The FDA, he said, had recommended that an applicant manufacturer conduct an Actual Use Study (AUS) but had not provided any formal guidance on how to design and conduct such a study in respect of a new tobacco product. Russell therefore spent some time describing how pharmaceutical manufacturers carried out AUSes in support of applications to change the marketing status of a drug from prescription to nonprescription and followed that up by describing how a PMTA applicant might take some of the key principles and design elements from such a drug-switch AUS and apply it to an AUS for a new tobacco product aimed at assisting adult smokers completely to switch or substantially to reduce their cigarette smoking when using a new product in everyday settings. He described four core principles that underpin how an AUS should be designed and conducted and on the objectives that new tobacco product AUSes had focused to date.
Russell referenced a number of studies conducted primarily by the major tobacco manufacturers, Philip Morris International, Altria and Reynolds American. And he briefly described the design and key results of two of these studies, one involving a heated-tobacco product and another involving a nicotine pouch.

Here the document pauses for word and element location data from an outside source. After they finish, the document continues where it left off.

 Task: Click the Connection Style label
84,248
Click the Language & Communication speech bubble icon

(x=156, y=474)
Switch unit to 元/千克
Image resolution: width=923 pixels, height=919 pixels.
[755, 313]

In summary, Russell said the AUSes that had been completed to date showed they could provide near to real-world evidence that new tobacco products can serve as complete or substantial substitutes for combustible cigarettes for many adult smokers, so demonstrating the utility of this behavioral study design for providing the FDA with reliable and robust real-world information about the likelihood that if a new tobacco product were to be authorized for marketing, it would be used by adult smokers and that those adult smokers using the product in question would ultimately, in the short term to medium term, completely switch to using the product or, if not completely switch, substantially reduce the number of cigarettes they smoke while continuing to use the product, hopefully on a path to complete abstinence from cigarettes.
Finally, Russell outlined a number of factors that manufacturers should have in mind when considering undertaking AUSes, including the company’s internal and external expertise capacity; the time required to design and conduct a study; the timing relative to the proposed PMTA; scientific engagement with the FDA’s Center for Tobacco Products; the possible availability of a robust, reliable alternative; the cost of the study and the cost of a lost opportunity.